There is one certainty in life: as life is a terminal sexually transmitted disease, we will all die.

Old age can be grim and tortuous as chronic disease disables, physically and mentally, and isolation increases as peers die and 'nearest and dearest' toil under the pressures of caring.

Could it be that this traditional picture of old age masks a reality in which the old will live longer and better quality lives and then fall off their 'perches' swiftly and neatly?

The current popular belief is that there is a 'crisis' in funding the NHS and social care arising from the 'greying' of the population. National statistics show there are increasing numbers of people over retirement age and that the number of 'expensive' elderly over 85 years is set to increase sharply in the next 25 years.

The crisis-mongers argue that the economics of the Western world cannot afford to fund the consequences of increasing numbers of elderly people in their societies. This is nonsense.

Instead of regarding these demographic changes as a crisis, they should be regarded as a triumph: people are living longer. Ah, bleat the woe-mongers, these extended lives are of poor quality, with many survivors having increasing levels of disability which will break the welfare state.

Wrong again, perhaps? Slowly evidence is emerging, initially from the US but now also from the demography of EU member states, that the health of elderly people is improving and that many can look forward increasingly to good health.

A citizen retiring today has experienced a youth of war and rationing (with good nutrition) followed by a working life in the welfare state and increasing affluence.

It is likely that such people are healthier than a new retiree 20 years ago who experienced a youth of war and industrial recession, followed by a working life of unemployment risks and another world war. The retiree of 2009 will be a product of the welfare state and post-war affluence. The increasing affluence of successive cohorts of retirees is likely to ensure a healthier old age.

This assertion is being subjected to increasing analysis by demographers.

An analysis of US data has concluded that the rate of chronic disability among the elderly is declining at an increasing rate.

It seems that a 1.5 per cent reduction in chronic disability of elderly people is possible.

What other demographic events appear to be taking place and are being ignored by policy-makers in their clouds of gloom? Another familiar bleat of woe concerns rising divorce rates and the creation of more single householders with problems of isolation which may induce psychological and physical strain and decline.

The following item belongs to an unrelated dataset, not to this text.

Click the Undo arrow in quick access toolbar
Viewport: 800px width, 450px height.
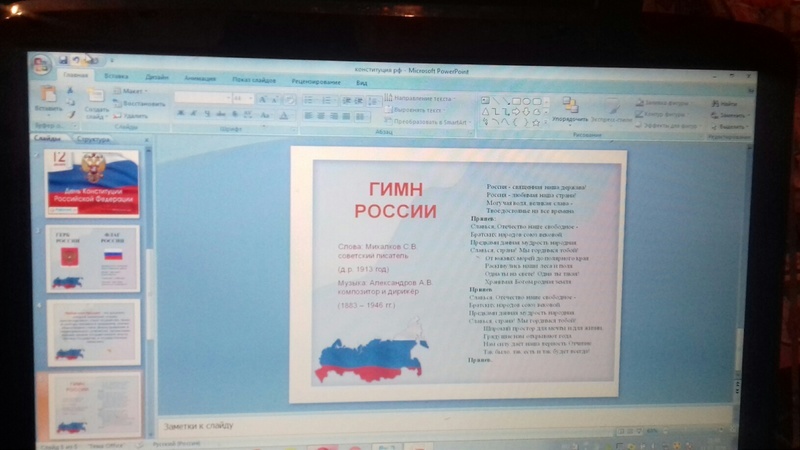[x=78, y=60]
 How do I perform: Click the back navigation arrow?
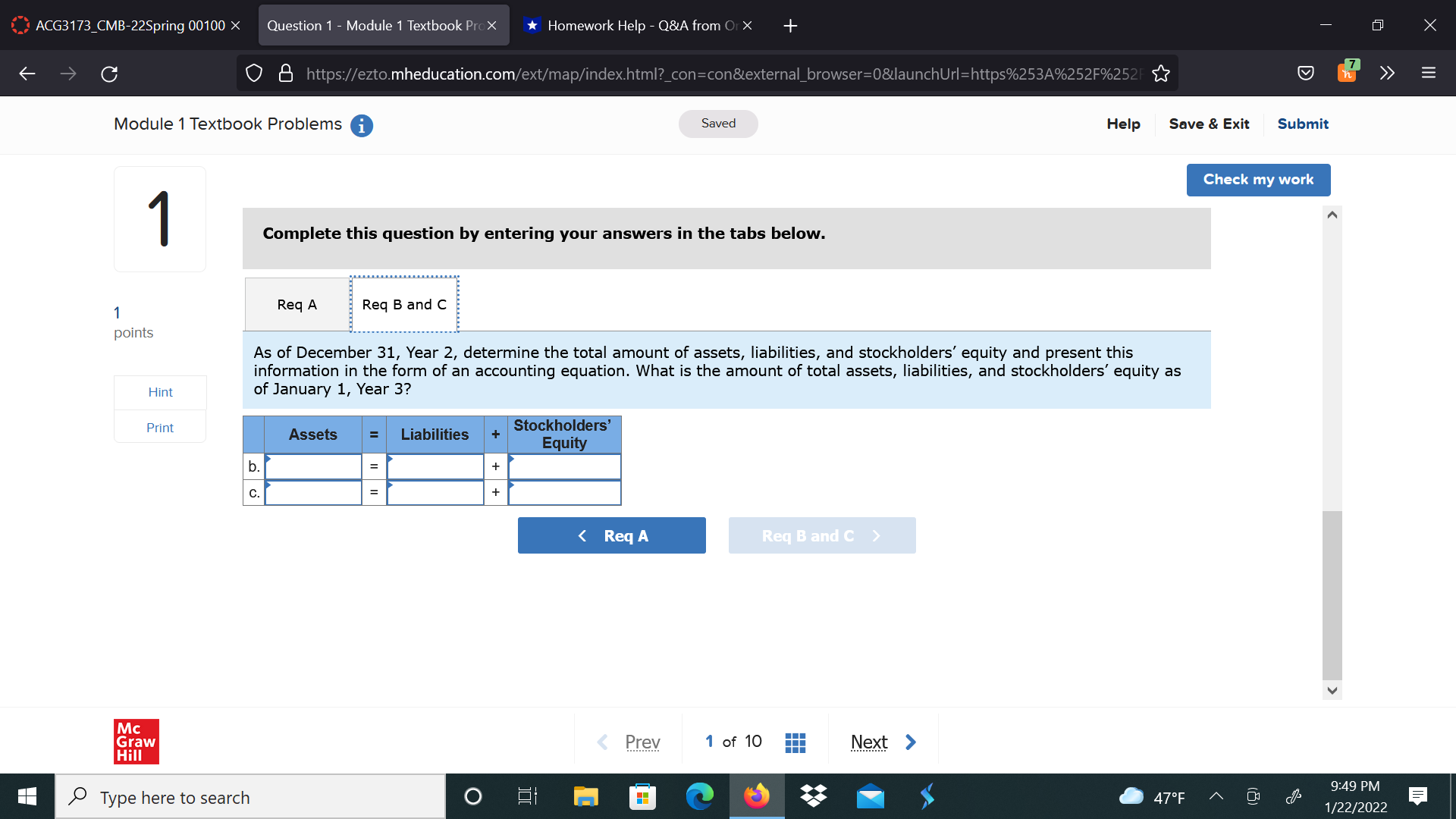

But let's be careful with the comparator: with what are we comparing current trends? A hundred years ago a large proportion of the population was in domestic service, did not marry and experienced a lonely old age. Marriage rates have risen in the 20th century and perhaps this outweighs the problems created by increasing divorce rates. No doubt the 'drains folk' in local planning can tell you more about the implications of this for your local services.

Another demographic trend is the narrowing of the gender gap. For many decades women have, on average, survived six to eight years longer than men. But recently, women, despite discrimination and 'glass ceilings', have experienced increasing levels of employment, associated with greater affluence and stressed behaviours which impair health.

While people are living longer, the equalisation of gender lifestyles is narrowing the survival difference between men and women: for example, the gender survival difference in Sweden has narrowed from six to four years.

So what? One effect of this is that fewer will become widowed. This means that more couples may survive to care for each other. The informal care sector is a subject of little analysis.

Typically, spouses are the first line of such support, often managing partners with horrendous disability and with little support from state services, whose bias is often towards the single regardless of comparative need.

The second line of informal care is children and other relatives (especially daughters-in-law) and after that voluntary agencies have a role. If gender mortality differences wane, what will be the impact on the formal and informal sectors? When dependency accelerates and the elderly gravitate to residential homes, the impact can be considerable. The effect of such care on women may be greater than that on men. Typically, women in the labour force return home to cook and do household tasks while the man 'rests'; again there is evidence of changes between successive cohorts.

Such women and their compatriots who have never worked but carried out household tasks routinely but with increasing difficulty find themselves bereft of a role when they go into care. The shock and decline can be sharp.

For the man transferred to residential care, the 'shock' of change is minimal as support is switched from spouse to a professional making his coffee.

Seeing the 'greying' of the population as a crisis is in part a product of ignorance and a failure to analyse demographic trends.

This advocacy needs to be conditioned by recognition of demographic trends and by focusing on the delivery of services which are of proven cost effectiveness.

The time of graceful old age may be upon us and its challenges, in terms of politics, economics and social care, should be tackled systematically, rather than with the generation of confusing 'crises' and the inadequacy of much public health planning.

REFERENCE

1 Singer B, Manton K. The effects of health changes on projection of health service needs for the elderly population of the United States.

Proceedings of the National Academy of Science USA 1998; 95: 15618-22.